28

Maya estudió el mapa y vio que la interestatal salía de Los Ángeles y conducía directo hasta Tucson. Si seguían el grueso trazo verde llegarían en seis o siete horas. Una ruta directa resultaba eficaz, pero también más peligrosa. La Tabula los estaría buscando en las vías principales. Maya decidió cruzar el desierto de Mojave hacia el sur de Nevada y después coger rutas secundarias hasta Arizona.

La red de carreteras resultaba confusa, pero Gabriel sabía adónde ir. Conducía su moto por delante de Maya como una escolta de policía, haciéndole gestos con la mano para indicarle que aminorara, cambiara de carril o tomara tal o cual salida. Al principio, siguieron la autopista interestatal por el condado de Riverside. Cada treinta y tantos kilómetros pasaban ante un centro comercial con enormes almacenes. Apiñadas en torno a los establecimientos se veían urbanizaciones residenciales de idénticas viviendas, todas con sus tejados de rojas tejas y verdes jardines.

Todas esas aglomeraciones tenían un nombre que aparecía en los carteles de la carretera, pero a Maya se le antojaban tan artificiales como los decorados de cartón piedra de un escenario. Le costaba creer que alguien se hubiera desplazado hasta esos lugares en carretas cubiertas para arar la tierra y levantar una escuela. Las ciudades al borde de la autopista parecían obras deliberadas, como si alguna empresa de la Tabula hubiera trazado toda la comunidad y sus habitantes hubiesen seguido las órdenes al pie de la letra comprando las casas, buscando empleos, teniendo hijos y entregándolos a la Gran Máquina.
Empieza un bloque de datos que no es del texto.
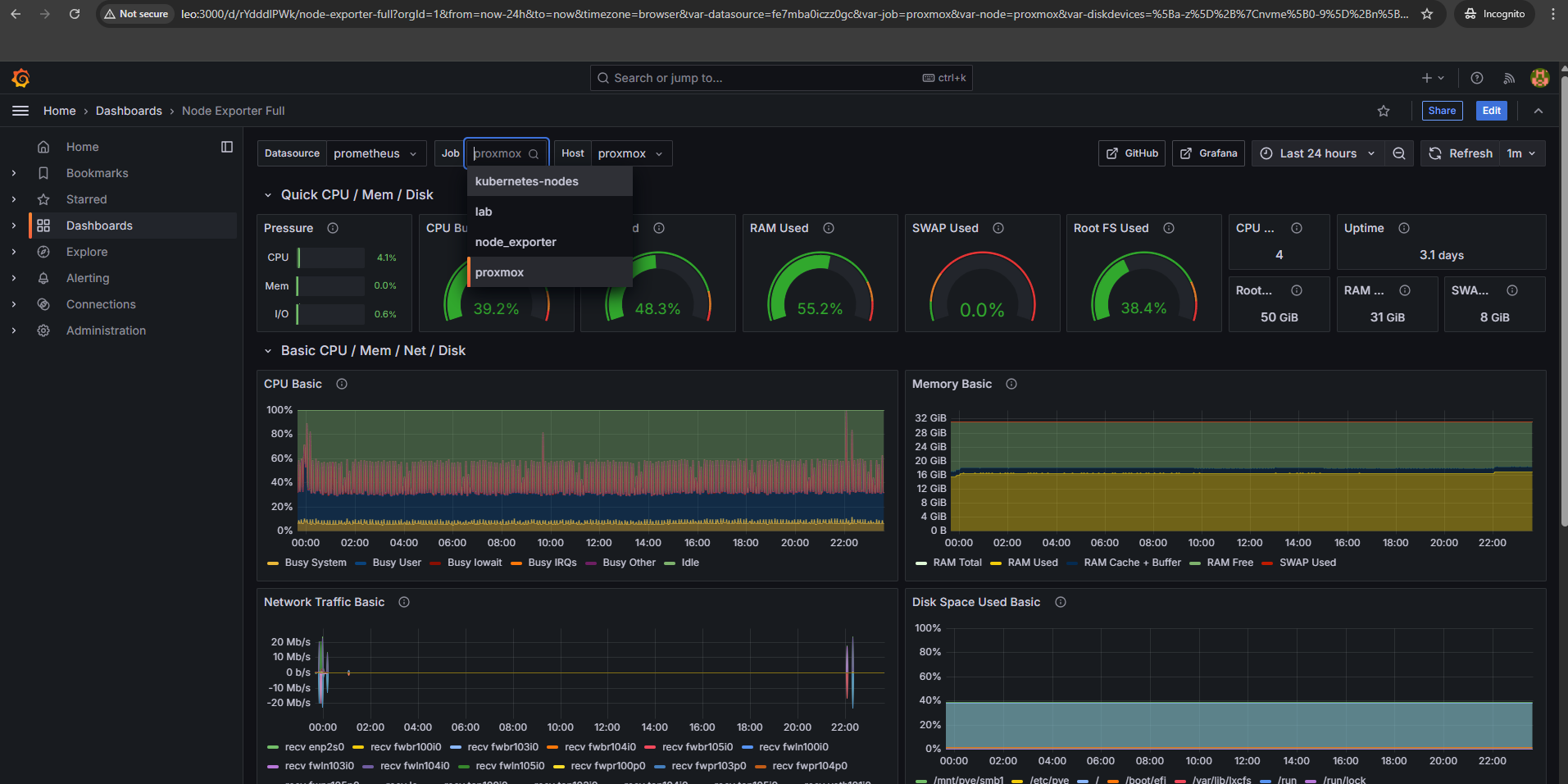Toggle RAM Free series in legend
This screenshot has width=1568, height=784.
[x=1229, y=563]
Cuando llegaron a un pueblo llamado Twenty Nine Palms salieron de la autopista y se metieron por una carretera de doble dirección que cruzaba el desierto de Mojave. Aquél era un Estados Unidos distinto de las urbanizaciones de las autopistas. Al principio, el paisaje resultó desolado y desierto; luego pasaron por zonas de piedra rojiza, tan parecidas entre sí como las mismísimas pirámides. Había yucas, con sus hojas en forma de espada, y grandes cactos cuyas torcidas ramas recordaban brazos alzados hacia el cielo.
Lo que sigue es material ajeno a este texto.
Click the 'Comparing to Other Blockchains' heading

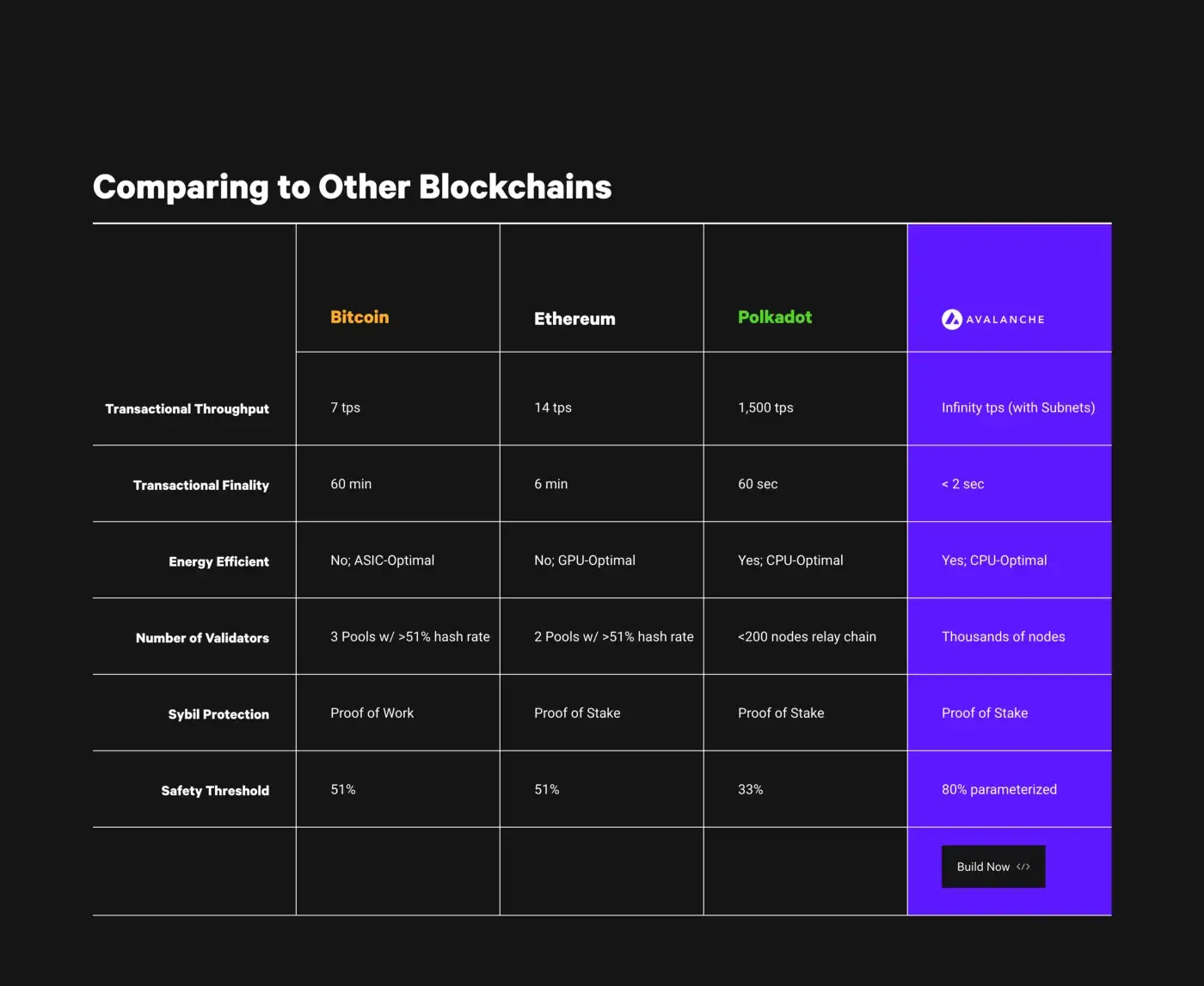pyautogui.click(x=353, y=187)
Una vez fuera de la autopista, Gabriel empezó a disfrutar del viaje. Se inclinaba sobre la moto a un lado y a otro, zigzagueando en plena recta desierta. De repente, empezó a ir mucho más deprisa. Maya apretó el acelerador, intentando mantener la distancia, pero Gabriel metió la quinta y abrió gas a fondo. Furiosa, Maya lo vio hacerse cada vez más pequeño hasta que finalmente lo perdió tras el horizonte.

Empezó a preocuparse cuando no lo vio regresar. ¿Y si había decidido olvidarse del Rastreador y desaparecer por su cuenta? ¿Y si le había ocurrido algo malo? Quizá la Tabula lo había capturado y en ese momento esperaban que ella apareciera. Pasaron diez minutos. Veinte. Cuando casi había perdido los nervios, un puntito surgió en la carretera ante ella. Se fue haciendo cada vez más grande, hasta que por fin Gabriel salió de entre la calina. Iba a toda velocidad cuando la sobrepasó en sentido contrario, sonriendo y agitando la mano.
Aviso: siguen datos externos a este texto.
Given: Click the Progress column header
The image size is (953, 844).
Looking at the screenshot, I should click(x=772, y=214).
«¡Idiota! -pensó Maya-. ¡Maldito idiota!»

Observándolo por el retrovisor, vio a Gabriel dar media vuelta y acelerar para atraparla. Cuando la adelantó, hizo señales con las largas y tocó la bocina. Luego aminoró y se puso a la altura de la furgoneta. Maya bajó la ventanilla.

– ¡No puedes hacer eso! -le gritó.

Gabriel se llevó un dedo a la oreja y meneó la cabeza: «Lo siento, no puedo oírte».

– ¡No corras tanto! Has de quedarte conmigo.

Gabriel sonrió como un muchacho travieso y volvió a acelerar alejándose de Maya. Nuevamente se perdió en la distancia, tragado por la bruma. Un espejismo apareció sobre el lecho de un lago seco, y la falsa agua rieló bajo el ardiente sol.

Cuando llegaron a la localidad de Saltus, Gabriel se detuvo en un establecimiento que era mitad restaurante, mitad tienda de ultramarinos y había sido construido para parecer una cabaña de troncos de los pioneros del Oeste. Llenó el depósito de gasolina y entró en el edificio.

Maya echó un poco de gasolina en la furgoneta, pagó al viejo del surtidor y entró en el restaurante por una puerta abierta. El lugar estaba decorado con aperos de labranza y lámparas hechas con ruedas de carro. En las paredes colgaban cabezas disecadas de ciervos y cabras montés. Era primera hora de la tarde y no había clientes.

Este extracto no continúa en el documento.